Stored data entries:
== Segment start ==

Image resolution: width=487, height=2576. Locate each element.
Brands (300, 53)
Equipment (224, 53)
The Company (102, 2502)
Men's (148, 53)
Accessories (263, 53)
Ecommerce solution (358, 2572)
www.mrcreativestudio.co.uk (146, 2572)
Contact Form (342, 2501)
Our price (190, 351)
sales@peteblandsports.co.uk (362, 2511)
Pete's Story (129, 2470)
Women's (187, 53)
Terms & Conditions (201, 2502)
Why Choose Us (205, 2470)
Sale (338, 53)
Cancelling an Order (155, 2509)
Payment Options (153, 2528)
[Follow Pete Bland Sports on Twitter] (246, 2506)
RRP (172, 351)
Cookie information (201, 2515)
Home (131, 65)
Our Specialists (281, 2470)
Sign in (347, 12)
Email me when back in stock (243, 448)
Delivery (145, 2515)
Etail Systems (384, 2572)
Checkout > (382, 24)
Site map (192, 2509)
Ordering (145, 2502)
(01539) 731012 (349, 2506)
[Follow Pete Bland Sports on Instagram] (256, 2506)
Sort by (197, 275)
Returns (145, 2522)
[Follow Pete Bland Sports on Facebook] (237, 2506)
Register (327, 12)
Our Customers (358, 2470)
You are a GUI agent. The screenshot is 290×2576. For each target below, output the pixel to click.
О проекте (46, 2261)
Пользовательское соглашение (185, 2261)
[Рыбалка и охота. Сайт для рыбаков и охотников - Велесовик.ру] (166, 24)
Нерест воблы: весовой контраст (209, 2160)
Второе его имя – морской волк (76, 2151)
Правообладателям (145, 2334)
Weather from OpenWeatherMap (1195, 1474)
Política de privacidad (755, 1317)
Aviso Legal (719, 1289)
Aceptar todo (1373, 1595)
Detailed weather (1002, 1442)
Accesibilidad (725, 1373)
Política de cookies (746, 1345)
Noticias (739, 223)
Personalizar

== Segment end ==

Task statement: In the entries above, find the line with "Payment Options (153, 2528)" and the line with "Weather from OpenWeatherMap (1195, 1474)", then set down exactly those two and every line between them, nothing else.

Result:
Payment Options (153, 2528)
[Follow Pete Bland Sports on Twitter] (246, 2506)
RRP (172, 351)
Cookie information (201, 2515)
Home (131, 65)
Our Specialists (281, 2470)
Sign in (347, 12)
Email me when back in stock (243, 448)
Delivery (145, 2515)
Etail Systems (384, 2572)
Checkout > (382, 24)
Site map (192, 2509)
Ordering (145, 2502)
(01539) 731012 (349, 2506)
[Follow Pete Bland Sports on Instagram] (256, 2506)
Sort by (197, 275)
Returns (145, 2522)
[Follow Pete Bland Sports on Facebook] (237, 2506)
Register (327, 12)
Our Customers (358, 2470)
You are a GUI agent. The screenshot is 290×2576. For each target below, output the pixel to click.
О проекте (46, 2261)
Пользовательское соглашение (185, 2261)
[Рыбалка и охота. Сайт для рыбаков и охотников - Велесовик.ру] (166, 24)
Нерест воблы: весовой контраст (209, 2160)
Второе его имя – морской волк (76, 2151)
Правообладателям (145, 2334)
Weather from OpenWeatherMap (1195, 1474)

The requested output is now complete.